(DATASET RECORDS)

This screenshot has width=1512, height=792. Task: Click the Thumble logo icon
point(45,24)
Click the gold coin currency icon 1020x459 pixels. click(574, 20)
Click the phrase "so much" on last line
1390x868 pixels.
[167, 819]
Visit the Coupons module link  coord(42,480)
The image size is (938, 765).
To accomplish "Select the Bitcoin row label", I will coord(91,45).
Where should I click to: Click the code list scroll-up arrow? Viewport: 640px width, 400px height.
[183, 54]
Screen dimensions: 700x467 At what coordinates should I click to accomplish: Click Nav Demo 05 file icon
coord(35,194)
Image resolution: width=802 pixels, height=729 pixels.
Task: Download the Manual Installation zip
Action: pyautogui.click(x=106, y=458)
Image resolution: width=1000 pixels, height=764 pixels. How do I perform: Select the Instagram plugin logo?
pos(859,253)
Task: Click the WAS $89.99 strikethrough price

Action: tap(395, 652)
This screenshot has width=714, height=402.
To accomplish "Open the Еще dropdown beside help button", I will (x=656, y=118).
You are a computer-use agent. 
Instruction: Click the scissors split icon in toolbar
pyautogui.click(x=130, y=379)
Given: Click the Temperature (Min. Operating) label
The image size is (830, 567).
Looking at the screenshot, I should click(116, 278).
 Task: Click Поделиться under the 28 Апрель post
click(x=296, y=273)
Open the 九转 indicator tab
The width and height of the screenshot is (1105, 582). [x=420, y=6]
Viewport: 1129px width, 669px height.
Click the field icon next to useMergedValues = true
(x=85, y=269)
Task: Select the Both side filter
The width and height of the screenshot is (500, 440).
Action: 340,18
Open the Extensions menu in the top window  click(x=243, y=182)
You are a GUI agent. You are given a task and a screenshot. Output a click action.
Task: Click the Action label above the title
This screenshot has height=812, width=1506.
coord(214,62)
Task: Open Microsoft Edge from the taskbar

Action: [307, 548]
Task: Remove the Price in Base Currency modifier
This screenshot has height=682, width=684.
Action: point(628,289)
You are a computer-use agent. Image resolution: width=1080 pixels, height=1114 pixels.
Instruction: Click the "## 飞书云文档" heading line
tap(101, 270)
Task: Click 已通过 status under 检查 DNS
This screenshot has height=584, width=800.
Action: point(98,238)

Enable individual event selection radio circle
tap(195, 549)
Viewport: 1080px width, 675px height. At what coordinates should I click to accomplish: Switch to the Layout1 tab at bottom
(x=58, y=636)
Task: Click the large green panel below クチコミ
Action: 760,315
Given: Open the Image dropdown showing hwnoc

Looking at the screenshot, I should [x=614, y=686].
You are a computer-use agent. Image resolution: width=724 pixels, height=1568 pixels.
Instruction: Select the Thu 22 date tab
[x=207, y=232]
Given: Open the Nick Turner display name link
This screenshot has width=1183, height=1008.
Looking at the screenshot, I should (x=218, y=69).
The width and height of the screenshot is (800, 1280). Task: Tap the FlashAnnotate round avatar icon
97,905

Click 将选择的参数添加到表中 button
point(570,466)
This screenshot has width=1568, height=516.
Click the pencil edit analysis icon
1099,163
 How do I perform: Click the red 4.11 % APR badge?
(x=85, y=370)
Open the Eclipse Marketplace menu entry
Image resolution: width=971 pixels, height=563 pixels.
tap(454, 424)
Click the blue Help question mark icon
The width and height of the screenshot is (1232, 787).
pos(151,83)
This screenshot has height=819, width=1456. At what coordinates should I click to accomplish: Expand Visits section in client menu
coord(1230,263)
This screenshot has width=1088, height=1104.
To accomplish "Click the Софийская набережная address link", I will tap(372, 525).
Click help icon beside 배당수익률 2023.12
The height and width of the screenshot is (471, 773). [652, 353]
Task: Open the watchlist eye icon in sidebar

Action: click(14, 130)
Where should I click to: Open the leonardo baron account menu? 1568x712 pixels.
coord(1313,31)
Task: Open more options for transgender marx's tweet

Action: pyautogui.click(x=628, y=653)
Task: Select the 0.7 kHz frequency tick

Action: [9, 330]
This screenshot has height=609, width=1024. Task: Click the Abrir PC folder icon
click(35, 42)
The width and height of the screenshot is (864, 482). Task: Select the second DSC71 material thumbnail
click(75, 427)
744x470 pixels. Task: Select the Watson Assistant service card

(End DATASET RECORDS)

### YOUR INSTRUCTIONS
Give back all of the records exactly as they were provided above.

### EXERCISE RESPONSE
This screenshot has width=1512, height=792. Task: Click the Thumble logo icon
point(45,24)
Click the gold coin currency icon 1020x459 pixels. click(574, 20)
Click the phrase "so much" on last line
1390x868 pixels.
[167, 819]
Visit the Coupons module link  coord(42,480)
The image size is (938, 765).
To accomplish "Select the Bitcoin row label", I will coord(91,45).
Where should I click to: Click the code list scroll-up arrow? Viewport: 640px width, 400px height.
[183, 54]
Screen dimensions: 700x467 At what coordinates should I click to accomplish: Click Nav Demo 05 file icon
coord(35,194)
Image resolution: width=802 pixels, height=729 pixels.
Task: Download the Manual Installation zip
Action: pyautogui.click(x=106, y=458)
Image resolution: width=1000 pixels, height=764 pixels. How do I perform: Select the Instagram plugin logo?
pos(859,253)
Task: Click the WAS $89.99 strikethrough price

Action: tap(395, 652)
This screenshot has width=714, height=402.
To accomplish "Open the Еще dropdown beside help button", I will (x=656, y=118).
You are a computer-use agent. 
Instruction: Click the scissors split icon in toolbar
pyautogui.click(x=130, y=379)
Given: Click the Temperature (Min. Operating) label
The image size is (830, 567).
Looking at the screenshot, I should click(116, 278).
 Task: Click Поделиться under the 28 Апрель post
click(x=296, y=273)
Open the 九转 indicator tab
The width and height of the screenshot is (1105, 582). [x=420, y=6]
Viewport: 1129px width, 669px height.
Click the field icon next to useMergedValues = true
(x=85, y=269)
Task: Select the Both side filter
The width and height of the screenshot is (500, 440).
Action: 340,18
Open the Extensions menu in the top window  click(x=243, y=182)
You are a GUI agent. You are given a task and a screenshot. Output a click action.
Task: Click the Action label above the title
This screenshot has height=812, width=1506.
coord(214,62)
Task: Open Microsoft Edge from the taskbar

Action: [307, 548]
Task: Remove the Price in Base Currency modifier
This screenshot has height=682, width=684.
Action: point(628,289)
You are a computer-use agent. Image resolution: width=1080 pixels, height=1114 pixels.
Instruction: Click the "## 飞书云文档" heading line
tap(101, 270)
Task: Click 已通过 status under 检查 DNS
This screenshot has height=584, width=800.
Action: point(98,238)

Enable individual event selection radio circle
tap(195, 549)
Viewport: 1080px width, 675px height. At what coordinates should I click to accomplish: Switch to the Layout1 tab at bottom
(x=58, y=636)
Task: Click the large green panel below クチコミ
Action: 760,315
Given: Open the Image dropdown showing hwnoc

Looking at the screenshot, I should [x=614, y=686].
You are a computer-use agent. Image resolution: width=724 pixels, height=1568 pixels.
Instruction: Select the Thu 22 date tab
[x=207, y=232]
Given: Open the Nick Turner display name link
This screenshot has width=1183, height=1008.
Looking at the screenshot, I should (x=218, y=69).
The width and height of the screenshot is (800, 1280). Task: Tap the FlashAnnotate round avatar icon
97,905

Click 将选择的参数添加到表中 button
point(570,466)
This screenshot has width=1568, height=516.
Click the pencil edit analysis icon
1099,163
 How do I perform: Click the red 4.11 % APR badge?
(x=85, y=370)
Open the Eclipse Marketplace menu entry
Image resolution: width=971 pixels, height=563 pixels.
tap(454, 424)
Click the blue Help question mark icon
The width and height of the screenshot is (1232, 787).
pos(151,83)
This screenshot has height=819, width=1456. At what coordinates should I click to accomplish: Expand Visits section in client menu
coord(1230,263)
This screenshot has width=1088, height=1104.
To accomplish "Click the Софийская набережная address link", I will tap(372, 525).
Click help icon beside 배당수익률 2023.12
The height and width of the screenshot is (471, 773). [652, 353]
Task: Open the watchlist eye icon in sidebar

Action: click(14, 130)
Where should I click to: Open the leonardo baron account menu? 1568x712 pixels.
coord(1313,31)
Task: Open more options for transgender marx's tweet

Action: pyautogui.click(x=628, y=653)
Task: Select the 0.7 kHz frequency tick

Action: [9, 330]
This screenshot has height=609, width=1024. Task: Click the Abrir PC folder icon
click(35, 42)
The width and height of the screenshot is (864, 482). Task: Select the second DSC71 material thumbnail
click(75, 427)
744x470 pixels. Task: Select the Watson Assistant service card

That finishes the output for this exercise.